=== INSTRUCTIONS TO FOLLOW ===
Starting with the line that contains "This screenshot has width=725, height=588.", repeat each line exactly through the final line of the listing. No picture should appear in the copy.

=== EXCERPTED DATA ===

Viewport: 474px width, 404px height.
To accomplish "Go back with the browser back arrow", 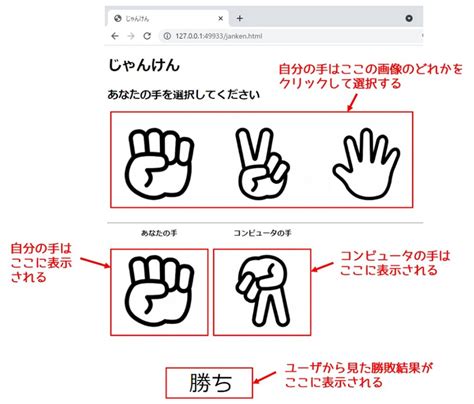I will [x=115, y=36].
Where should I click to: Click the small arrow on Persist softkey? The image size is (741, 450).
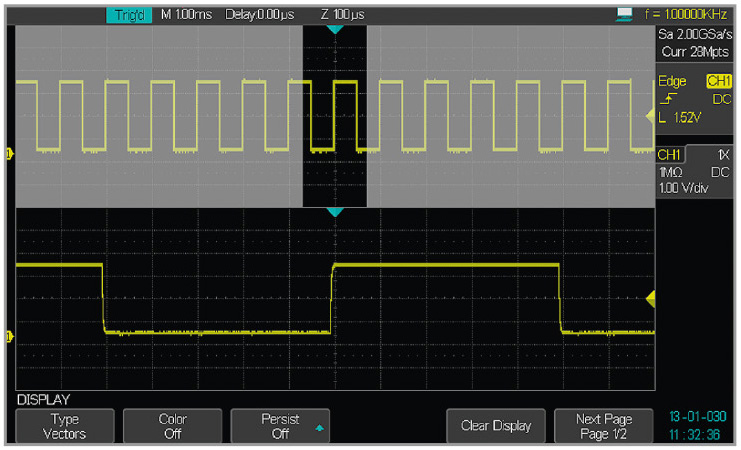pos(319,428)
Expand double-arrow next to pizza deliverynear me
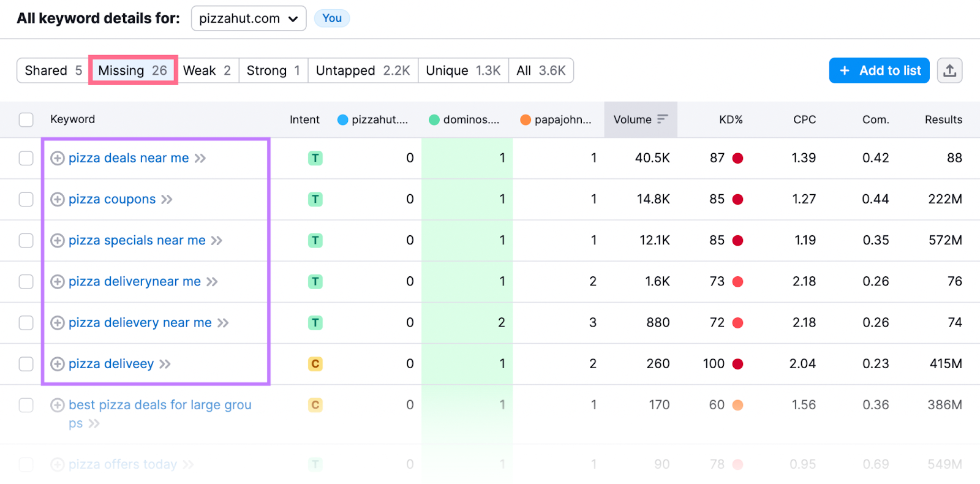The height and width of the screenshot is (484, 980). point(212,282)
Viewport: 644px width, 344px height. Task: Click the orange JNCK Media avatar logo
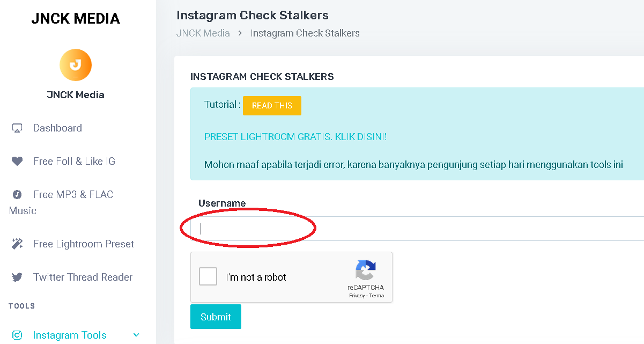76,65
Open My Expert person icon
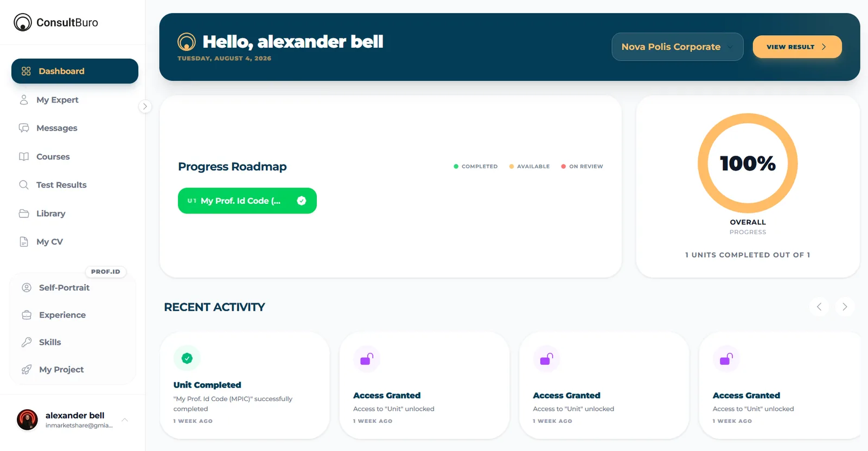This screenshot has height=451, width=868. coord(24,100)
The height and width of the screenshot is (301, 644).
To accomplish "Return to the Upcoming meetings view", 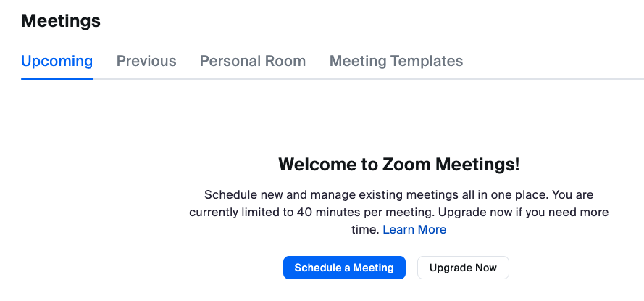I will pyautogui.click(x=57, y=61).
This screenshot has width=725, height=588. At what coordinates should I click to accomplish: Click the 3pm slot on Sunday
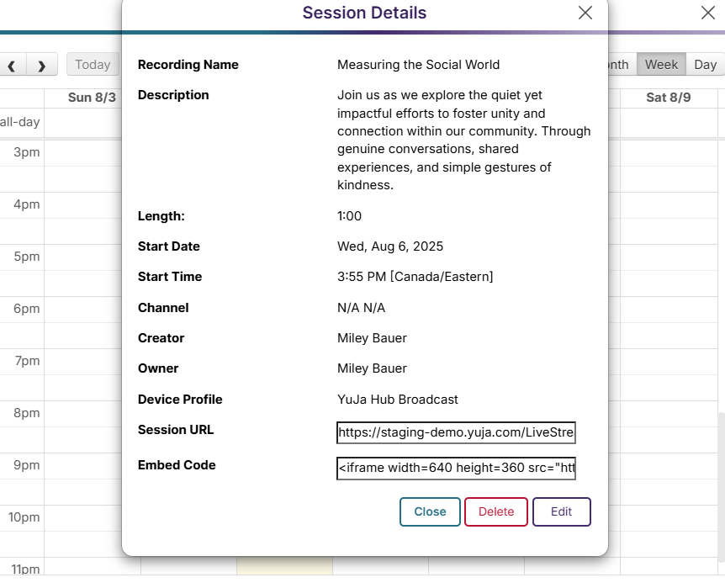92,154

=== TASK RESULT ===
This screenshot has width=725, height=588. At what coordinates should I click to accomplish: Click the 3pm slot on Sunday
92,154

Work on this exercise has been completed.